The hashtable stuff I learned mostly from lurking here on HN. ;)
Having said all that: The algorithms I've had to tackle at work tend to be fairly trivial or total one-offs involving scheduling events in human time.
How much algorithmic work do you other JS folks end up doing?
I recently built a questionnaire/form editor/builder which relies heavily on tree structures. I ended up writing a lot of tree walking code. It was the first time I've ever needed to implement interview-like questions in an actual project.
> How much algorithmic work do you other JS folks end up doing?
I find JS to be the ideal language to implement an algorithm, despite its quirks. Why?
1. Because JS has syntax similar to most other class based languages, or can be used in ways that match functional languages, even if the syntax is different.
2. It is the lingua-franca of the web, so it is easy for others to also understand, use as a reference implementation (into other languages), or literally visualize it in the browser.
3. Along the lines of visualization, browser's have some of the best and state-of-the-art live debugging tools. So often it is easier to implement and test in JS (despite lack of types) than other languages.
4. For better or for worse, a pure JS implementation (no NPM or other packages) has very little standard library tooling, so you are forced to write some pretty low level logic that you might not otherwise write in real low level languages simply because they have good built-in standard libraries.
We also took the time to write some algorithm and explainer articles, but they are largely focused at the high-level conceptual layer, and explaining for kids:
- GIT explained for kids http://gun.js.org/explainers/school/class.html
- Stream sorting interactive explainer http://gun.js.org/explainers/basketball/basketball.html
- Cartoon cryptography http://gun.js.org/explainers/data/security.html
Most all the work we do is algorithmic, not app focused. But that is unusual for JS devs.
Edit: I should also point out that it's meant to easily hook up to any algorithm you write, so it's as much for debugging as instructional algorithm visualization.

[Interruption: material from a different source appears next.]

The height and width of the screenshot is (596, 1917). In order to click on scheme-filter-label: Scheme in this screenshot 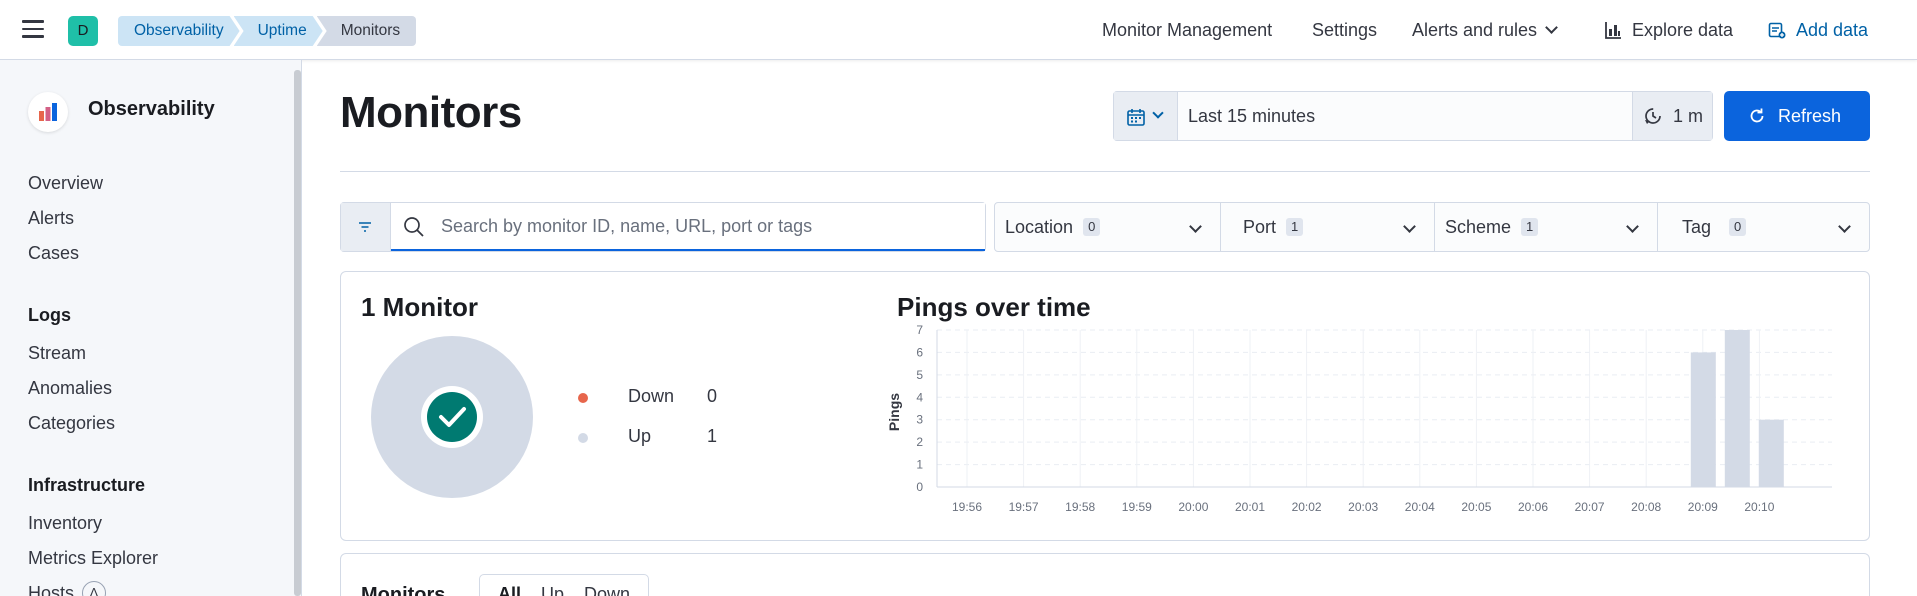, I will do `click(1478, 227)`.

Every library I looked at had implementations revolving around nodes that stored chars (you know, for auto-complete scenarios) but nowhere in the definition of a Trie is it bound to such an implementation (so I thought).
I've implemented at least 5 different generic Tries since this one. The idea is almost always the same, but different tradeoffs can require different implementations. While I don't recommend that you use this version, the contents of  should give you all the inspiration you need to roll your own.
It shouldn’t be too hard to roll your own here, it’s just a set of tree traversal functions.
There's a python library called networkx, but it is so heavily object-oriented (multi-inheritance) as to make it impossible to get any benefit from reading the code.
There are people posting verbatim interview questions, which is a breach of interview NDA.